In order to properly configure Availability Zones, we need to leverage group_vars and define Availability Zone name used for each AZ there. For this, create files:

  • /etc/openstack_deploy/group_vars/az1_all.yml

  • /etc/openstack_deploy/group_vars/az2_all.yml

  • /etc/openstack_deploy/group_vars/az3_all.yml

With content like below, where N should be AZ number depending on the file:

az_name: azN

As for this environment, the load balancer is created in the LXC containers on the infrastructure hosts, we need to ensure absence of the default route on eth0 interface.

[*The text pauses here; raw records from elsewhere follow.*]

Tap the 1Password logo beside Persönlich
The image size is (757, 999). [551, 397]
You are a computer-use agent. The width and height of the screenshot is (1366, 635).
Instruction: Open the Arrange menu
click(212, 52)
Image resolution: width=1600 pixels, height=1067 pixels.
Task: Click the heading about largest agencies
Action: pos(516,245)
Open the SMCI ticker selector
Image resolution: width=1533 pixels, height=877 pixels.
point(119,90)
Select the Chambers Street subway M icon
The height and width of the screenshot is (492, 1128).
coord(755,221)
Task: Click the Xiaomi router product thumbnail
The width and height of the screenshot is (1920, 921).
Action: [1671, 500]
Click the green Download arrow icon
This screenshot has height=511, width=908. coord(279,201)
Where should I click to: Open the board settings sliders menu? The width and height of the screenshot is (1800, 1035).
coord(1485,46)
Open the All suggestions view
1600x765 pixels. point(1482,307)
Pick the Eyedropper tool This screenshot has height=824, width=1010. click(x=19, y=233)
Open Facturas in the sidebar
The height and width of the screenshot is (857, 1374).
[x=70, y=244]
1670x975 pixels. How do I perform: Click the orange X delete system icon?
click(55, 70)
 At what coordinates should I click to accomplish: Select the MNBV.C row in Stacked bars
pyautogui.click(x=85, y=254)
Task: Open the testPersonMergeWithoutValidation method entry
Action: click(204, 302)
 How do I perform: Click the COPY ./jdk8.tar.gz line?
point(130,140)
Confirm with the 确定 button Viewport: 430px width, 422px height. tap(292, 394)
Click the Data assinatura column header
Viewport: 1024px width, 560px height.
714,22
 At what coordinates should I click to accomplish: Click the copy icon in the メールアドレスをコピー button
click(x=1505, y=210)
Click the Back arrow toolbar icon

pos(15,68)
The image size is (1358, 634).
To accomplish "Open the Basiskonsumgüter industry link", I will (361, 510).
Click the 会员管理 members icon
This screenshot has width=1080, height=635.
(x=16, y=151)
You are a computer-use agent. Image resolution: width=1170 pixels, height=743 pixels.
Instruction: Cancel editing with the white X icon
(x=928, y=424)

To prevent that from happening, we override lxc_container_networks in /etc/openstack_deploy/group_vars/haproxy/lxc_network.yml file:

---
lxc_container_networks:
  lxcbr0_address:
    bridge: "{{ lxc_net_bridge | default('lxcbr0') }}"
    bridge_type: "{{ lxc_net_bridge_type | default('linuxbridge') }}"
    interface: eth0
    type: veth
    dhcp_use_routes: False

Next, we want to secure HAProxy pointing always to the backend which is considered as “local” to the HAProxy. For that we switch balancing algorithm to first and order re-backends so that the one from current Availability Zone appears to be the first in the list. This can be done by creating file /etc/openstack_deploy/group_vars/haproxy/backend_overrides.yml with content:

---

haproxy_drain: True
haproxy_ssl_all_vips: True
haproxy_bind_external_lb_vip_interface: eth20
haproxy_bind_internal_lb_vip_interface: eth1
haproxy_bind_external_lb_vip_address: "*"
haproxy_bind_internal_lb_vip_address: "*"
haproxy_vip_binds:
  - address: "{{ haproxy_bind_external_lb_vip_address }}"
    interface: "{{ haproxy_bind_external_lb_vip_interface }}"
    type: external
  - address: "{{ haproxy_bind_internal_lb_vip_address }}"
    interface: "{{ haproxy_bind_internal_lb_vip_interface }}"
    type: internal

haproxy_cinder_api_service_overrides:
  haproxy_backend_nodes: "{{ groups['cinder_api'] | select('in', groups[az_name ~ '_containers']) | union(groups['cinder_api']) | unique | default([]) }}"
  haproxy_balance_alg: first
  haproxy_limit_hosts: "{{ groups['haproxy_all'] | intersect(groups[az_name ~ '_all']) }}"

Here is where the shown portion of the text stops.